10 Things a Colorectal Surgeon Wants You to Know

About Colorectal Cancer

1 in 23 men and 1 in 26 women will develop colorectal cancer in their lifetime.

This statistic is quite eye-opening and one that may feel overwhelming. At Lakeland Regional Health, we understand the importance of educating patients about potential risks, symptoms, and warning signs of illness so you can receive treatment as soon as possible. We sat down with Dr. Sowsan Rasheid, colorectal surgery specialist, to learn about colorectal cancer. Here are the 10 things to know about this disease and how to stay healthy.

Sowsan Rasheid, MD, FACS

Colorectal Surgeon

1. What is colorectal cancer?

Colorectal cancer originates from cells lining the colon and rectum. These cells function to absorb water and nutrients while creating a protective barrier to restrict entry of harmful substances into the body. Colonic cells are shed and get replaced regularly as part of their normal life cycle, but mistakes can occur in the DNA during this process. If unchecked by safety mechanisms that are malfunctioning, these mistakes can result in abnormal growths, called polyps, from the colonic lining.

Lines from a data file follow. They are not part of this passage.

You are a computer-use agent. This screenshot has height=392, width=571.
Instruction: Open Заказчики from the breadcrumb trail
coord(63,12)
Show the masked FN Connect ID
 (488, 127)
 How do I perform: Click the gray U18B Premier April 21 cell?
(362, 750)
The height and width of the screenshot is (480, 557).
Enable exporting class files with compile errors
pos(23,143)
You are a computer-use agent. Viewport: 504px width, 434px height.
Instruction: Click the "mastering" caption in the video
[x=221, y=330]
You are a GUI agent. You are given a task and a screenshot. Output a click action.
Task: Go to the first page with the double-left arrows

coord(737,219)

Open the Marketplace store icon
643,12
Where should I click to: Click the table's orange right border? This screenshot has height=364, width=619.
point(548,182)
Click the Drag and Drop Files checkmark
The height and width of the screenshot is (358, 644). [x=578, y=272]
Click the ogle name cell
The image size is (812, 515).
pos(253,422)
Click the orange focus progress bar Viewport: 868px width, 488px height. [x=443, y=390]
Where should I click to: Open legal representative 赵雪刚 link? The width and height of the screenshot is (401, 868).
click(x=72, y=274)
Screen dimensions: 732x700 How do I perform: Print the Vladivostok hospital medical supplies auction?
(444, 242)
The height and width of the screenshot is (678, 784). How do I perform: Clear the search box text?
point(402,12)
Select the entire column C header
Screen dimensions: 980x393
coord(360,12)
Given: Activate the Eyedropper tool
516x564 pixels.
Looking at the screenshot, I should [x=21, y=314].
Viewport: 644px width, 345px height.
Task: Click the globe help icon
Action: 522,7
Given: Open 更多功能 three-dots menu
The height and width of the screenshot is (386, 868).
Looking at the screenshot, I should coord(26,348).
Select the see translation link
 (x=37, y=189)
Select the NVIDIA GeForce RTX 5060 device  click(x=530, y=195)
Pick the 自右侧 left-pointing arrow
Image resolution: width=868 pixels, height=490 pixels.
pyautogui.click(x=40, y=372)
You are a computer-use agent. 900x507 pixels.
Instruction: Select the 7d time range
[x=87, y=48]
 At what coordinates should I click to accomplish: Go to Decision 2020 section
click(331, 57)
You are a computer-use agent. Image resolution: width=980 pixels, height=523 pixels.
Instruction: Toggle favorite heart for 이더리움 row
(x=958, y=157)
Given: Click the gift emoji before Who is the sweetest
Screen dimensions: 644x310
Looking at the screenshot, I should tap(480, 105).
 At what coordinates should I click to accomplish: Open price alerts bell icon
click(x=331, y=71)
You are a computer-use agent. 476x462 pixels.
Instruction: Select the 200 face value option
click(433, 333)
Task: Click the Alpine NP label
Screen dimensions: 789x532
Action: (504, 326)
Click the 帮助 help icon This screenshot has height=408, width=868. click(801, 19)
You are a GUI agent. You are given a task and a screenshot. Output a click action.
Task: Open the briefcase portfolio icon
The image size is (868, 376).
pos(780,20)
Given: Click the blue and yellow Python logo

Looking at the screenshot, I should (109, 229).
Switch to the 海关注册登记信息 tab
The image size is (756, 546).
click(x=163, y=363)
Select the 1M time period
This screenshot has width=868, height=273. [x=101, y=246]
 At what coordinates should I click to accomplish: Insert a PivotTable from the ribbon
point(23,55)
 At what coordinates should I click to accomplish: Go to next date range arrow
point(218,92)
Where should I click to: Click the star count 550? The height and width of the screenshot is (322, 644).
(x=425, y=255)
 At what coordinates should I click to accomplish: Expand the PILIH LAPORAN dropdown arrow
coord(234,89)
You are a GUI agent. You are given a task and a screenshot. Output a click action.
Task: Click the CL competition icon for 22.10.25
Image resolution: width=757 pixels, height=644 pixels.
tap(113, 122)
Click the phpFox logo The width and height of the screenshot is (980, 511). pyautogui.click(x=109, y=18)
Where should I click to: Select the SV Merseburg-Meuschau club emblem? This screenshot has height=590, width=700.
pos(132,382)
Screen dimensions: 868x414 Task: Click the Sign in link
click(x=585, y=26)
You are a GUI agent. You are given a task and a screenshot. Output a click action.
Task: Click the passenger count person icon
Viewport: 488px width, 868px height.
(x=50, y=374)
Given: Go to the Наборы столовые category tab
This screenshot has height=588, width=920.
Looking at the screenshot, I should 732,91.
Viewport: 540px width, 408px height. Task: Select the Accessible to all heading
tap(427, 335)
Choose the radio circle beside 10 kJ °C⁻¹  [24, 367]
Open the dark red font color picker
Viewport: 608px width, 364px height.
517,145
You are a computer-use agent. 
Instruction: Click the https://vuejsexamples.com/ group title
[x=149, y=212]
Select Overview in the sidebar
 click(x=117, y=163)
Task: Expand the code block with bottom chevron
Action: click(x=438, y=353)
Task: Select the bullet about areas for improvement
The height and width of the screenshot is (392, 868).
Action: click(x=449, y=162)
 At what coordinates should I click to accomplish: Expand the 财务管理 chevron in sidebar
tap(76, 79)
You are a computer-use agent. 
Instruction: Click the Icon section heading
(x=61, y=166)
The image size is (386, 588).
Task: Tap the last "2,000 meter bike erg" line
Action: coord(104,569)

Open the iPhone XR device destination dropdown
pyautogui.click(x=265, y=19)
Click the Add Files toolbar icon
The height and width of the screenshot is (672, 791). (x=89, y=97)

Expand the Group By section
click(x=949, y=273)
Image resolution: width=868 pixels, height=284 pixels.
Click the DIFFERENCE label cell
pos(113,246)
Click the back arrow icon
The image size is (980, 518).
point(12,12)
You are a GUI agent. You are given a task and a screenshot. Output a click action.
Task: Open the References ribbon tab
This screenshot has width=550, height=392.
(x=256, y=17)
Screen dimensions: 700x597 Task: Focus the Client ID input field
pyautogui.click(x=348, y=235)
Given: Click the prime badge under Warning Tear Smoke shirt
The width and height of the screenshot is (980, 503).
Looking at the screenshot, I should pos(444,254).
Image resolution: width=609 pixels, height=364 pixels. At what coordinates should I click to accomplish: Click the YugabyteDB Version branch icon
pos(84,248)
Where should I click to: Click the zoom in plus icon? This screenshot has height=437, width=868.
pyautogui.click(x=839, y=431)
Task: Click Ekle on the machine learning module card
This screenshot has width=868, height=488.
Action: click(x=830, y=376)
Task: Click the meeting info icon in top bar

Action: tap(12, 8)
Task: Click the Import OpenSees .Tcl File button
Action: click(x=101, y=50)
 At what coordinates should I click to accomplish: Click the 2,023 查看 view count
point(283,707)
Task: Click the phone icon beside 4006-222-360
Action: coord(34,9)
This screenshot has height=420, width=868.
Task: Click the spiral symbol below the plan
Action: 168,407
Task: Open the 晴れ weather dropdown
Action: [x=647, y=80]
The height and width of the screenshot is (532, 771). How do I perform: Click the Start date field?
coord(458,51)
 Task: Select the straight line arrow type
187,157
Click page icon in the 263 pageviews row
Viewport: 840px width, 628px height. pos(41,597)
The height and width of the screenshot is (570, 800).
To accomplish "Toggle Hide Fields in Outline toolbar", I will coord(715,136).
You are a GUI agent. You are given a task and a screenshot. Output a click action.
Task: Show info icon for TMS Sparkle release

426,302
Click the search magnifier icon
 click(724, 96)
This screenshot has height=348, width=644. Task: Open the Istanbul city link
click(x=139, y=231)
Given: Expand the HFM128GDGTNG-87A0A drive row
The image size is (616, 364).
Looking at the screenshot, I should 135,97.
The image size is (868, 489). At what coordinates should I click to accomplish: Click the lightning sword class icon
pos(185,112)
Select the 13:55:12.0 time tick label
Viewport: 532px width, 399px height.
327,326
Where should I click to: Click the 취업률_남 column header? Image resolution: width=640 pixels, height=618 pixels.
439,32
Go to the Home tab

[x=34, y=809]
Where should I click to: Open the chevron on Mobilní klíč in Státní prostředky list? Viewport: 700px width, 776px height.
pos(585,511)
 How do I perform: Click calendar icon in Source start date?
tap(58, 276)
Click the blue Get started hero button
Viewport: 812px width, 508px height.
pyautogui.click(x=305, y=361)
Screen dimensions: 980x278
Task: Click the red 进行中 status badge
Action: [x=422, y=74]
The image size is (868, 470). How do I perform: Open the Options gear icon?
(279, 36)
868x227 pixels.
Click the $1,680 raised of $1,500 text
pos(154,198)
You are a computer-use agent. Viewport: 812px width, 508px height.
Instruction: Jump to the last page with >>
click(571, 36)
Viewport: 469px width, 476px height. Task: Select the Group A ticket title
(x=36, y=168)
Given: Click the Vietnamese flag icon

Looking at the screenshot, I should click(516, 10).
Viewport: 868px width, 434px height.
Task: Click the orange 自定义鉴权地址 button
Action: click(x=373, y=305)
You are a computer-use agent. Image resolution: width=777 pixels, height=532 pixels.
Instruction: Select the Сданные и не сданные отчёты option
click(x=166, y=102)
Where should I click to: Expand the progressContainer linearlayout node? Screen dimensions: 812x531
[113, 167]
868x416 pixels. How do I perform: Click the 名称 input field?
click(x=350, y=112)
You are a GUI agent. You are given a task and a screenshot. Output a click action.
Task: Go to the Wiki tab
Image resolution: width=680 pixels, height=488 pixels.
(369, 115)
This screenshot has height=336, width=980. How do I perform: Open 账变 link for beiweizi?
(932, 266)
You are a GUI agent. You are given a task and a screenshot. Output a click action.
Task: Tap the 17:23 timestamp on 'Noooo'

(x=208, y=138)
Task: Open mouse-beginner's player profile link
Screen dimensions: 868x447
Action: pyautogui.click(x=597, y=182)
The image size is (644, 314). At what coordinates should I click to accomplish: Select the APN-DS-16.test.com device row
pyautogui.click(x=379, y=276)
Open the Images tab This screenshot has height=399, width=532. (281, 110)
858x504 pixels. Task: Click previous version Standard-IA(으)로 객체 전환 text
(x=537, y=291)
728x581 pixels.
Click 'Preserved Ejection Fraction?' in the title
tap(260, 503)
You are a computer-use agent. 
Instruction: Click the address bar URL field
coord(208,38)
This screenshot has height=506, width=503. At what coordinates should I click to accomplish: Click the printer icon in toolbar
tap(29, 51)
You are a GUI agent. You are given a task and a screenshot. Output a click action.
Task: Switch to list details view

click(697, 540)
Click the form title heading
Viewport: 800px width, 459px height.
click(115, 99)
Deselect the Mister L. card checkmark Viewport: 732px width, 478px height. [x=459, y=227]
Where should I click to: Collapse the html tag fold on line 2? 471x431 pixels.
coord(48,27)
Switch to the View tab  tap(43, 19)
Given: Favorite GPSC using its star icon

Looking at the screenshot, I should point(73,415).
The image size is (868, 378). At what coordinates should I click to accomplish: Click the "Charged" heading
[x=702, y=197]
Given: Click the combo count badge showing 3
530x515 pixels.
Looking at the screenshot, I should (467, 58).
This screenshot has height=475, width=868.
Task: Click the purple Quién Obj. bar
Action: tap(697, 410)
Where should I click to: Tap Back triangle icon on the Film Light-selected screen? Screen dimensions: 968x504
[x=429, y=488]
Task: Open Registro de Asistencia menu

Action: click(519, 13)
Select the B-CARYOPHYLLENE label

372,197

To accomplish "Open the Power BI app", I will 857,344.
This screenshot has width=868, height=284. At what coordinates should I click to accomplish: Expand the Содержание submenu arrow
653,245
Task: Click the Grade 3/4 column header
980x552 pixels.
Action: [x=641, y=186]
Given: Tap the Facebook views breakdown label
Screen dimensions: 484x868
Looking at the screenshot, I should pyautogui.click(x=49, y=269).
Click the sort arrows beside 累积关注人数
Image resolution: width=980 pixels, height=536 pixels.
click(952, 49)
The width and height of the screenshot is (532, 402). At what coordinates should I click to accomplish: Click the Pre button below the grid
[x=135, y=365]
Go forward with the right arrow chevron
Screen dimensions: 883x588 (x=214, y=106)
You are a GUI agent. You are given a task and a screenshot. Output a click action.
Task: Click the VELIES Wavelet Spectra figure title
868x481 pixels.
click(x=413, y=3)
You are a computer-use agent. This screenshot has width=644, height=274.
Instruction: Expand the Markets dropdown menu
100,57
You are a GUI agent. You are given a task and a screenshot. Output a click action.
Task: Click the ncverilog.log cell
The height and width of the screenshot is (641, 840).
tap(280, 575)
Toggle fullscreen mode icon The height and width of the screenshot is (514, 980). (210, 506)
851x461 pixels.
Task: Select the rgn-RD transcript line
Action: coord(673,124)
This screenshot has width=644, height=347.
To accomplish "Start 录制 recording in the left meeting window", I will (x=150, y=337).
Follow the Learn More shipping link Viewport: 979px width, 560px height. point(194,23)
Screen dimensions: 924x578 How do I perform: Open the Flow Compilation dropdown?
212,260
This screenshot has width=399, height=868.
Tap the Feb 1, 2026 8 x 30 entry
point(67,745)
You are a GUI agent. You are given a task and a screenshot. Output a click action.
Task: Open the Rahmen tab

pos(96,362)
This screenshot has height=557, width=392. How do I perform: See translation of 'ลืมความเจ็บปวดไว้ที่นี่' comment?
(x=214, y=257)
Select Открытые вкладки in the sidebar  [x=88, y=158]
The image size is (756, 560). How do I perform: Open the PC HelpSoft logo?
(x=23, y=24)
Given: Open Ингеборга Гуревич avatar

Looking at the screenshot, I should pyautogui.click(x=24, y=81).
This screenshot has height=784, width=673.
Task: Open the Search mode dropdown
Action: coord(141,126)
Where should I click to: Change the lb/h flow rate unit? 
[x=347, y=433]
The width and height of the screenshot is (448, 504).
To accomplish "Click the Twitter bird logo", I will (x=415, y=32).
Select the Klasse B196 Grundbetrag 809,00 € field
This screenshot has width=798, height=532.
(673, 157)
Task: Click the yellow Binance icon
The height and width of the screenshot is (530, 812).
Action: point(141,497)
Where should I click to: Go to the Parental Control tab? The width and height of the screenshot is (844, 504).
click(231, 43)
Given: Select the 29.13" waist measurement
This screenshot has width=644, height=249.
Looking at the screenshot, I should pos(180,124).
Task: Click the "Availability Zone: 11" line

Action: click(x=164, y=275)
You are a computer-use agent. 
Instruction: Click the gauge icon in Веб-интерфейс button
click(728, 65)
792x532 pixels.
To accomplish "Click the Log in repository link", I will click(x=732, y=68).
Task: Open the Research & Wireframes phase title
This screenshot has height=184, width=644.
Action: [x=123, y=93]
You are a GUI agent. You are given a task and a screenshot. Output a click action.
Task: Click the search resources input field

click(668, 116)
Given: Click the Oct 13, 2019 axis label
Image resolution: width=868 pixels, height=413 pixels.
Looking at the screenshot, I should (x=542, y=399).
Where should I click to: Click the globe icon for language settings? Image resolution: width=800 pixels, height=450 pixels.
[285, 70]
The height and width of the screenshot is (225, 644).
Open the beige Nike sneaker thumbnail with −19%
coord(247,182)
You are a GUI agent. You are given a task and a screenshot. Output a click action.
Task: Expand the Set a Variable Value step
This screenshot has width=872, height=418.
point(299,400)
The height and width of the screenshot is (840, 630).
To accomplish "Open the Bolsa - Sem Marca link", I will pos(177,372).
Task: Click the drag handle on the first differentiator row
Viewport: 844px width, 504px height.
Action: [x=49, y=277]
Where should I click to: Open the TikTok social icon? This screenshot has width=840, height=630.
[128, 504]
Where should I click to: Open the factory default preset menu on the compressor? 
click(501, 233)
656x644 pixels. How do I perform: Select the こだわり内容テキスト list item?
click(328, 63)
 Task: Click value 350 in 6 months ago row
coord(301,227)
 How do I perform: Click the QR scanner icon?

Some types of polyps can become cancerous as they grow and invade deeper layers of the colon or rectal wall through the years. Cancer can also cause blockage in the bowel where intestinal content is not able to pass normally. As a cancer grows larger, it can penetrate and invade adjacent organs such as rectal cancer invading the prostate, vagina, uterus, urinary bladder, and in severe cases, it can metastasize into the lungs and liver.

2. How common is colorectal cancer?

Occurring more commonly in people older than 50 years of age, a little over 140,000 new patients are diagnosed with colorectal cancer every year in the US and 37% of those cases are fatal.

Overall, the lifetime risk of developing colorectal cancer is approximately 1 in 23 for men and 1 in 26 for women. Patients of African American ancestry have a little over 20% increase in risk for developing colorectal cancer. However, various risk factors may increase or decrease the risk of cancer development.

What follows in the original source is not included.